Breaching a planning enforcement notice is a serious offence and landlords should take careful note of a case in which a property owner was stripped of over £500,000 in rent paid on a house which had been converted into 12 flats without planning consent.
After buying the house for £340,000, the landlord obtained permission to convert it into three flats. However, he flouted the terms of the consent by converting it into four times that number. It was some years before the council discovered what had happened but, when it did, it issued an enforcement notice against him, requiring that the property cease to be used as self-contained flats.
The landlord ignored letters from the council and took no steps to comply with the notice. After the council prosecuted him, he pleaded guilty to breaching the notice and was fined £20,000. He also received a £527,887 confiscation order, that sum representing every penny of rent that had been paid by tenants of the property over a period of more than four years.
Challenging that order, the landlord argued that the true source of the rent paid was not his breach of the notice but the lawful tenancy agreements made with individual tenants. He also submitted that the fact that he had planning consent for three flats should have been taken into account. The order was said to be disproportionate in that it was based not on his profits from the property but on gross rental receipts.

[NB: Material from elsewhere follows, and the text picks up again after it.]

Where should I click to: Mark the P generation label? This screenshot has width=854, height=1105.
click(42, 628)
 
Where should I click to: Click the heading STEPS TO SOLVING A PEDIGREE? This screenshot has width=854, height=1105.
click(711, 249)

Ruling on the matter, however, the Court of Appeal found a direct link between his criminal conduct and the receipt of rent. The criminal benefit he received was properly adjudged to be the total value of the rents obtained. Although he could lawfully have converted the house into three flats, the fact that he might have done things differently had he chosen to do so was not the point.
The landlord’s appeal against the confiscation order was dismissed. However, the Court reduced the amount of his fine from £20,000 to £13,333 on the basis that he should have been given a one-third discount in recognition of his guilty plea.